Anonymous: 'Seriously, the PSN security breach wasn't us'

Sony president Kazuo Hirai said in a letter sent to U.S. lawmakers on Wednesday that company security analysts had discovered two Anonymous calling cards within its hacked servers: the word "Anonymous," and the phrase "We are Legion." While Hirai stopped short of naming the group as the culprit, the implication was clear.

Anonymous has since summarily dismissed the notion that it was responsible for the cyber theft, offering another hypothesis: it's being framed by the real thieves.

Anonymous intermediary and writer Barrett Brown posted a statement from the internet hacker congregation at Daily Kos. In the missive, the group vehemently denied new allegations that it was behind the PlayStation Network, Qriocity and Sony Online Entertainment cyber attack which compromised around 100 million users' personal information, possibly including credit card numbers provided by a smaller yet still substantial number of customers.

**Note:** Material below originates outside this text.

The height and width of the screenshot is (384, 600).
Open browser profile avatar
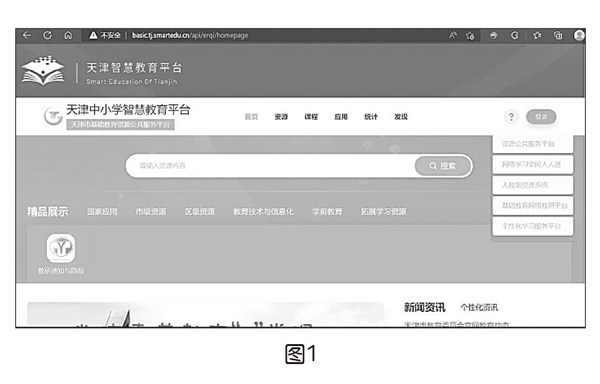579,35
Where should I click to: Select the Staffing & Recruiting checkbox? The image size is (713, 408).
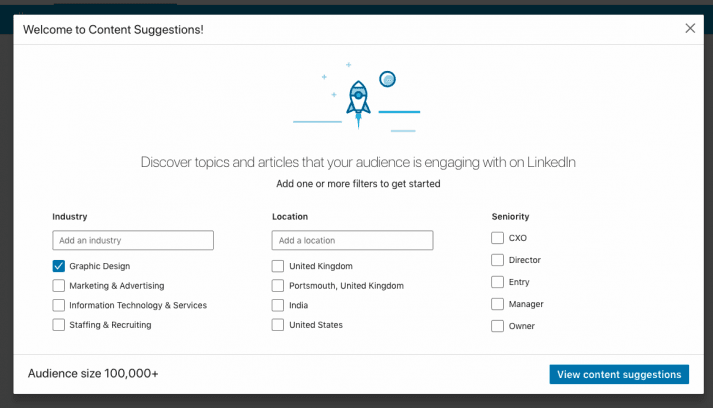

From the official release:

Whoever broke into Sony's servers to steal the credit card info and left a document blaming Anonymous clearly wanted Anonymous to be blamed for the most significant digital theft in history. No one who is actually associated with our movement would do something that would prompt a massive law enforcement response. On the other hand, a group of standard online thieves would have every reason to frame Anonymous in order to put law enforcement off the track. The framing of others for crimes has been a common practice throughout history.

The group was recently the focus of a cross-country criminal investigation for cyber attacks against credit card companies, resulting in the arrest of U.K. Anonymous members and the execution of 40 search warrants against alleged U.S. contributors.

"Operation Avenge Assange" targeted Mastercard, Visa and other credit card companies that wouldn't process transactions related to Julian Assange for his role in hosting leaked secret U.S. cables at his site, WikiLeaks.

Despite the ongoing joint Sony/FBI investigation, Anonymous is unbowed.

"Anonymous will continue its work in support of transparency and individual liberty; our adversaries will continue their work in support of secrecy and control," said the group. "The FBI will continue to investigate us for crimes of civil disobedience while continuing to ignore the crimes planned by major corporations with which they are in league."

Just after news of the PSN outage was first released and before Sony revealed the massive scope of the online break-in to its customers, Anonymous issued a similar denial, saying "for once we didn't do it."

Hirai claimed during a press conference on Sunday that Sony hoped to have some PSN functionality restored by May 3rd, with a complete re-launch tentatively scheduled by the end of the month.

As of press time, the service is still disabled.